相続放棄
2025/07/07NEWS / 税務関係
近年、相続税の申告件数が増える中で、相続放棄の選択も増加傾向にあります。直近の公表では、相続放棄の年間受理数は約28万件で過去最多を更新しました。過去5年間では約30%増加しています。(2023年司法統計データより)。今回は相続放棄について詳しくみていきます。
相続放棄とは
相続が開始した場合、相続人が被相続人(亡くなった方)の財産を一切受け継がないことを選択する手続きです。相続財産にはプラスの財産だけでなく、借金や未払金などのマイナスの財産も含まれ、相続放棄をするとはじめから相続人ではなかったものとみなされます。相続放棄は、相続の開始を知った日から3ヶ月以内に行う必要があります。
相続放棄を選ぶケース
相続放棄の理由として、債務超過(マイナスの財産がプラスの財産を上回る場合)が多いですが、遠方にある空き家や管理が難しい不動産の相続を避けるケースも増加しています。また、被相続人との関係が疎遠であり相続財産の状況が不明確な場合なども考えられます。
注意点
一部の財産だけを放棄することはできず、プラスの財産もマイナスの財産もすべて放棄することになります。そのため事前に、被相続人の財産・債務状況を可能な限り調査することが重要です。
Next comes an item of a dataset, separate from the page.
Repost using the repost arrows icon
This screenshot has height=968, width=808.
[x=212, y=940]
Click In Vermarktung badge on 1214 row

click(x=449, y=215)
相続放棄をすると次の相続順位の相続人に相続権が移ります。放棄後に家庭裁判所から他の相続人に通知されることはないため、トラブル回避のためにも他の相続人に通知することが必要です。
手続き面では、家庭裁判所に申述書の提出が必要ですが、受理までの期間は預貯金や家財、不動産や借金などの一切の相続財産の受け取り又は処分ができません。手をつけてしまうと相続放棄ができなくなります。また、財産状況によって相続放棄後の債務処理に時間や費用がかかる場合があります。
税務上の留意点
生命保険金は民法上の相続財産ではないため、相続放棄後も受取人であれば受け取ることができます。ただし、相続税の課税対象になるため注意が必要です。
相続放棄を行う場合には、煩雑な手続きが必要なことや相続人間のトラブルを防ぐためにも、税理士や弁護士などの専門家に事前にご相談いただくことをおすすめいたします。